Le solde serait fourni par de “l’argent frais” cad par une augmentation des recettes (en l’occurrence des contributions nationales) dans les limites rappelées ci-dessus.

La partie du budget consacrée aux “dépenses administratives” devrait être maintenue dans l'immédiat - mais une nouvelle réduction des effectifs pourrait être envisagée ultérieurement suite au Brexit (8).

Sur la période concernée

Elle resterait fixée à 7 années (2021/2027) - donc toujours décalée par rapport aux mandats de la Commission et du Parlement (renouvelés pour 5 ans en 2019).  Toutefois, la synchronisation entre la durée du CFP et celle du cycle démocratique pourrait être envisagée … la prochaine fois. Au total donc, un bien mauvais départ pour des négociations dont le résultat sera pourtant déterminant pour “l’avenir de l’Union” (9).

CFP après CFP, ces négociations s’avèrent de plus en plus laborieuses - faisant presque regretter la période où le budget était adopté adopté sur base annuelle, en co-décision avec le PE et à la majorité des États (jusqu’en 1988). Il est vrai que l’UE ne comportait alors que … 12 États membres.

Certes, la copie de M.Oettinger pourra être revue par la Commission, notamment sous la pression du PE. Mais le commissaire n’ a pas rendu service à l’Union en plaçant la barre aussi bas.

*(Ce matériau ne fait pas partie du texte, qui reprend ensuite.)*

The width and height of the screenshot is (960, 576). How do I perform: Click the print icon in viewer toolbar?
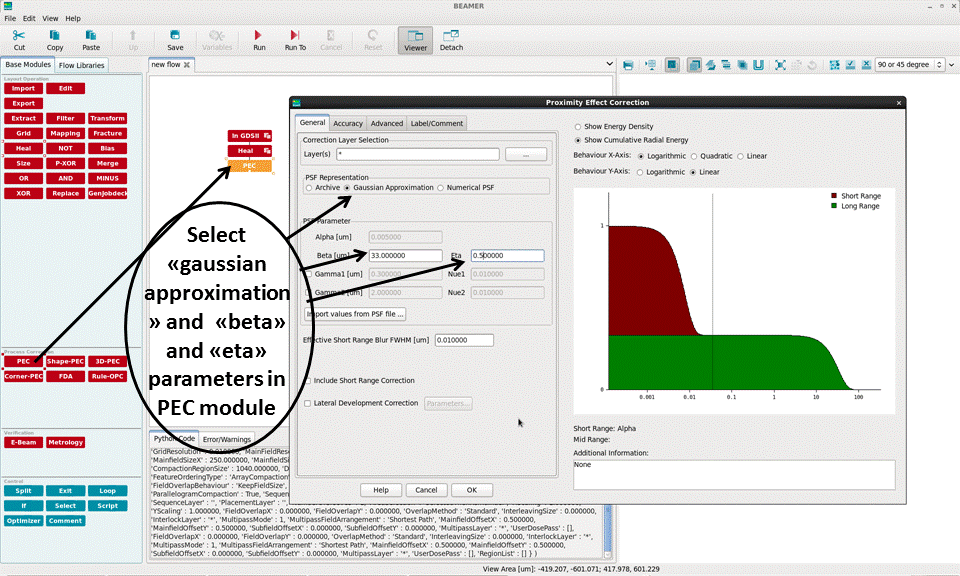click(628, 65)

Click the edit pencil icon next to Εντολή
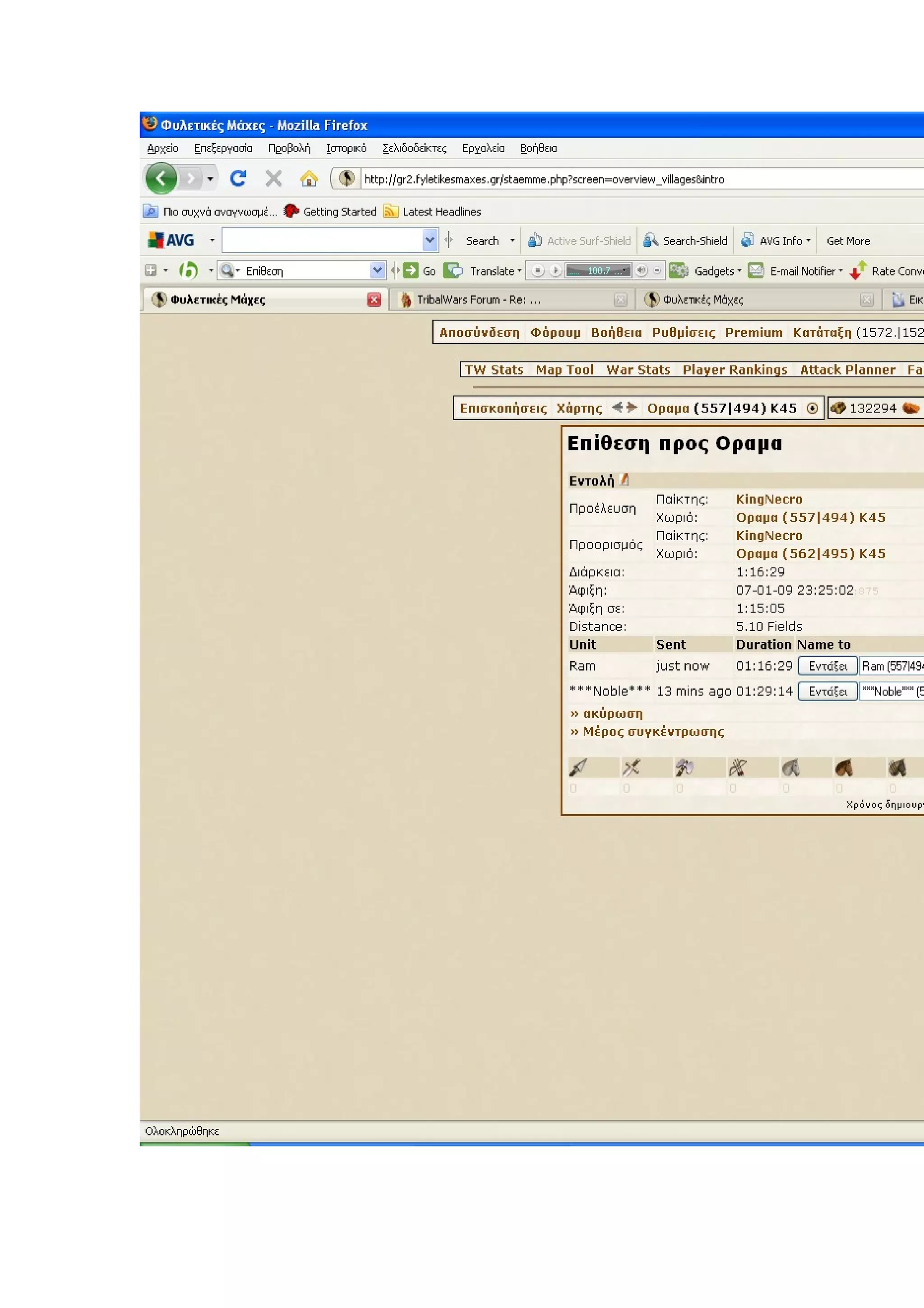point(624,480)
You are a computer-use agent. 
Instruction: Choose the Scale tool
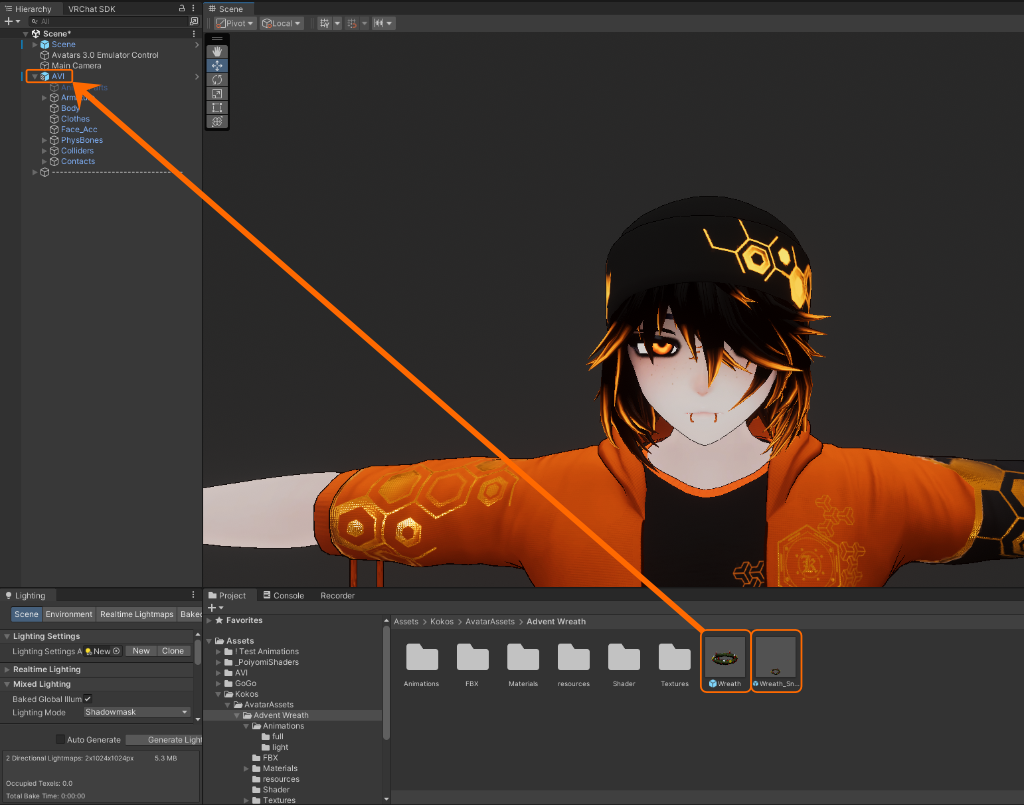(217, 93)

Jean-Guy Giraud 16 - 01 - 2018

________________________________ (1) le traité prévoit que la décision puisse être prise à la majorité qualifiée - si le Conseil en décide ainsi (à l’unanimité …) (2) en pratique, le Conseil européen arrêtera le CFP jusque dans les moindres détails - contrairement à l’article 15 TUE qui lui interdit “d’exercer une fonction législative" … (3) https://ec.europa.eu/commission/commissioners/2014-2019/oettinger/blog/budget-matching-our-ambitions-speech-given-conference-shaping-our-future-812018_en (4) à noter toutefois le caractère imprévisible de l’évolution du RNB (5) rappelons que ce système constitue une violation flagrante du Traité qui prévoit que "le budget est, sans préjudice des autres recettes, intégralement financé par des ressources propres” (article 311 TFUE) (6) il n’existe pas, à cette heure, de taxe carbone européenne (7) notamment la proposition phare consistant à financer l’essentiel du budget sur un système modernisé de recette TVA . (8) pendant la période 2013/2017, les effectifs des Institutions ont déjà été réduits de 5% sur décision du Conseil européen (9) “Avenir” qui a pourtant fait l’objet de propositions ambitieuses de la part du Président de l’actuelle Commission - lequel, il est vrai, ne sera plus en charge des affaires à partir de fin 2019.